» What is needed
Only the lines with "Given" in them need to be copied from the listing.

Provided material section start

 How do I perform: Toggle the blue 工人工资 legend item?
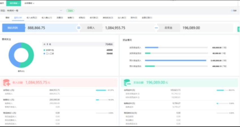pos(44,53)
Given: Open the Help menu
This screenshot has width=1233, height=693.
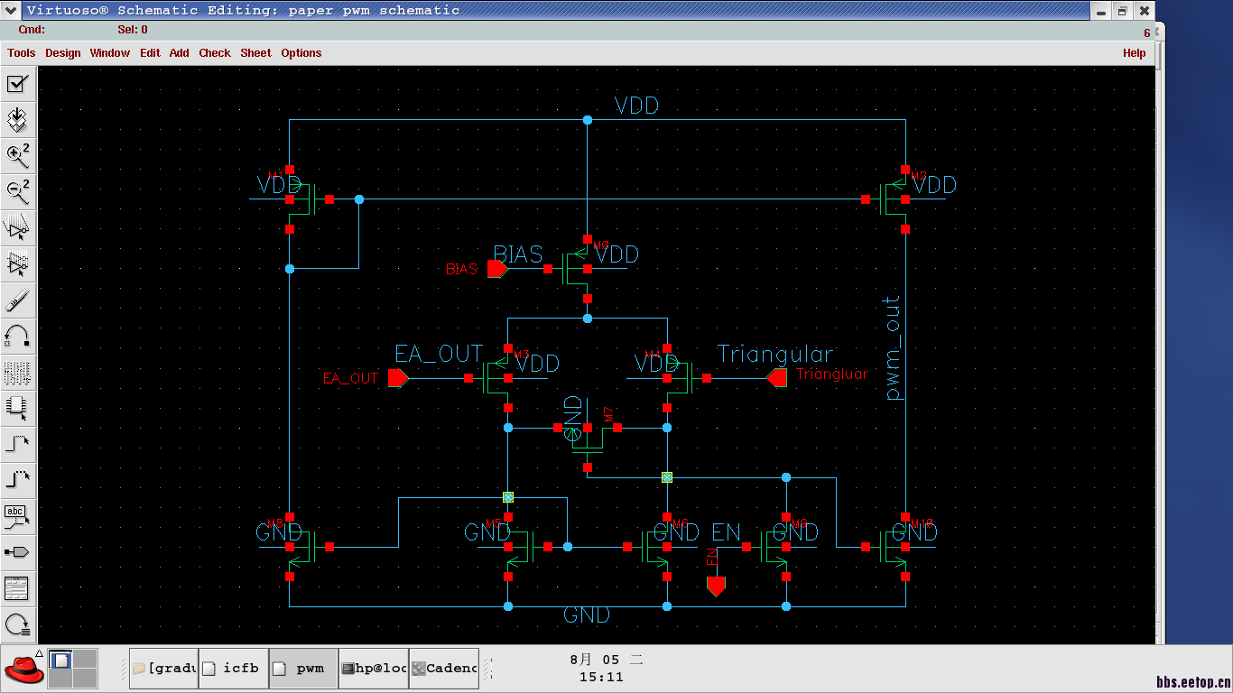Looking at the screenshot, I should pyautogui.click(x=1134, y=53).
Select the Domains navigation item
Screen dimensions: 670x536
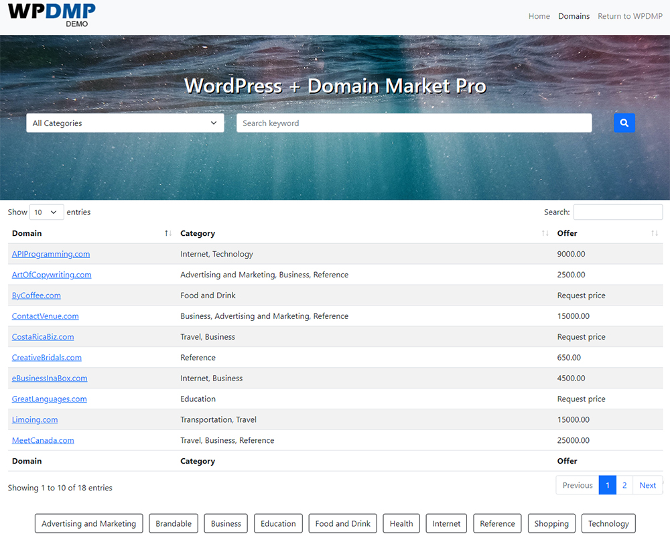pos(574,16)
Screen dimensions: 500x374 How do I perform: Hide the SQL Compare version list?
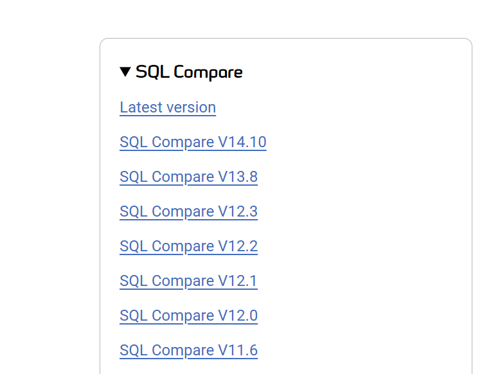pos(125,72)
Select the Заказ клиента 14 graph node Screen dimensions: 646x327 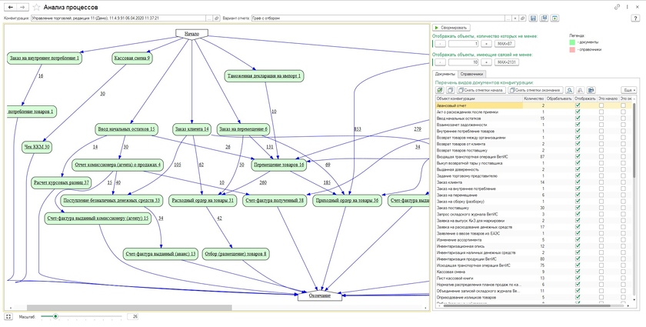click(191, 128)
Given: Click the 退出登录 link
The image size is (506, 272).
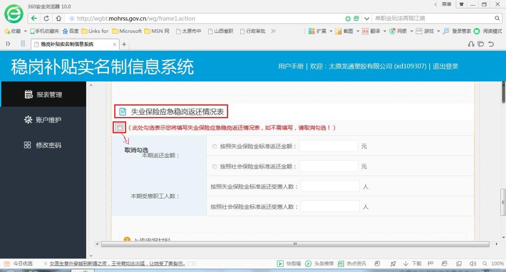Looking at the screenshot, I should coord(445,66).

Provided material section end

» Solution to the exercise
Given: Open the Help menu
Given: Click the 退出登录 link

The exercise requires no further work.